# Original Game Boy Box Differences



## Leach (Aug 3, 2011)

I stumbled upon an original Game Boy in mint condition a few days ago. What striked me as odd about it was the box, though. It looked like this (whithout the stickers, of course): 
	

	
	
		
		

		
			




What's the difference between this and the regular Game Boy, packed in this box:




Obviously the first one includes less stuff, as it says on the box, but still. What's the story behind it?


----------



## stanleyopar2000 (Aug 3, 2011)

bottom one is the older one...the gameboy was originally released with a FREE game UPON LAUNCH. (try nintendo giving a free 3DS game UPON 3DS launch, NOW) that was called Tetris..idk about you..but most likely the zelda one later when Nintendo didnt give you all those free goodies because they didn't have to, cause the gameboy was printing money...while the lynx and the GameGear printed out shit


----------



## Leach (Aug 3, 2011)

Ah, it makes sense.
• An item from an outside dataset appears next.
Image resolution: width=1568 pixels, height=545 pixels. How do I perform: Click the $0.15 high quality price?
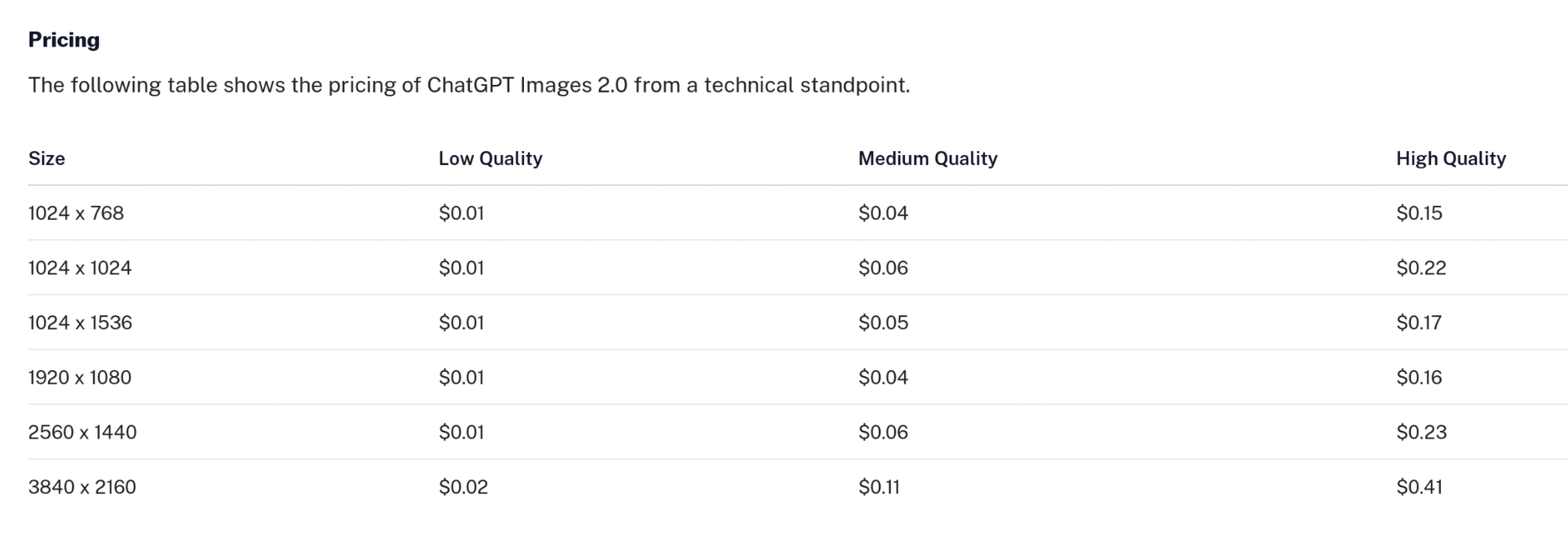[1418, 213]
Tetris couldn't have been boxed with every single Game Boy for so many years. Do you think it's worth 10$? It's completely new.


----------



## indask8 (Aug 3, 2011)

Leach said:
			
		

> Ah, it makes sense. Tetris couldn't have been boxed with every single Game Boy for so many years. Do you think it's worth 10$? It's completely new.



A boxed  brand new original Game Boy, for 10$ ? 

You should jump on this offer, then keep it safe, one day it will be more valuable than gold.

I'm serious.


----------